OBJECTIVE: Output the material from the line containing "is (704, 374)." through the line containing "at that location.", reproducing each line without any change and leaving the pictures out.

>>>

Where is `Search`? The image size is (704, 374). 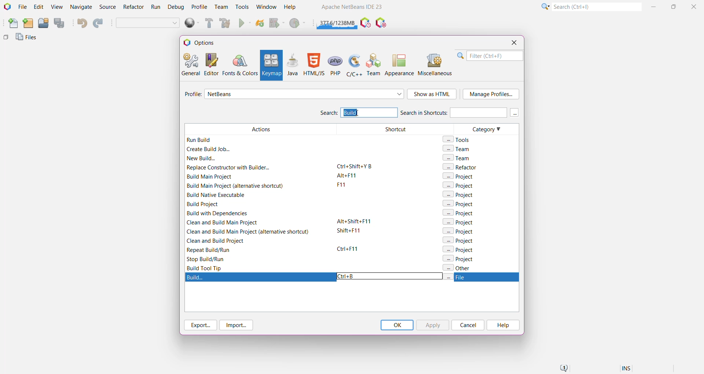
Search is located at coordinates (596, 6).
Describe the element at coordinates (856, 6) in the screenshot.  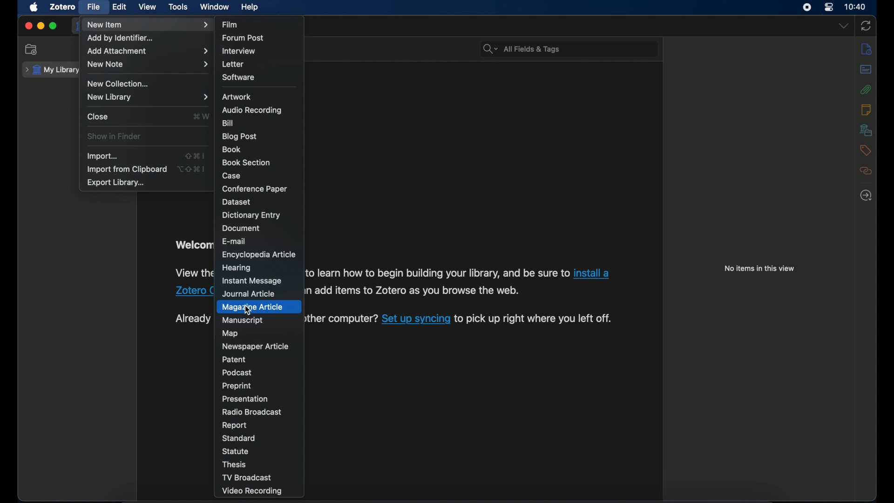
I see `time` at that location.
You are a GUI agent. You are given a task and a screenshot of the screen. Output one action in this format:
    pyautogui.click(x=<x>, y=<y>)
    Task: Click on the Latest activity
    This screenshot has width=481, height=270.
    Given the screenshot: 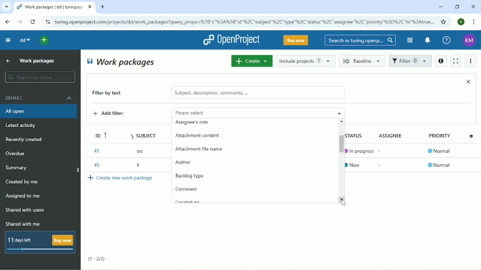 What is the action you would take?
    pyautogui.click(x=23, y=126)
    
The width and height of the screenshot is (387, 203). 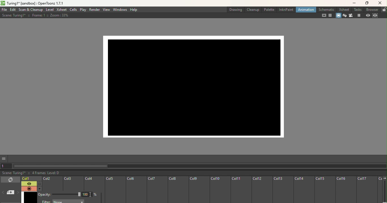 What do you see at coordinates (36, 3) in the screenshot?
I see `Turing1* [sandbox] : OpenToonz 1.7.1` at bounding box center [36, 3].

<<<
>>>

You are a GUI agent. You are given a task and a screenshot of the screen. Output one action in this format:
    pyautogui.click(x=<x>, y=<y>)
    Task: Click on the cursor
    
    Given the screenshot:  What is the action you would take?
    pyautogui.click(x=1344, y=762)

<<<

CORRECT RESULT:
Where is `Search`? The image size is (704, 374). 
Search is located at coordinates (596, 6).
Describe the element at coordinates (856, 6) in the screenshot.  
I see `time` at that location.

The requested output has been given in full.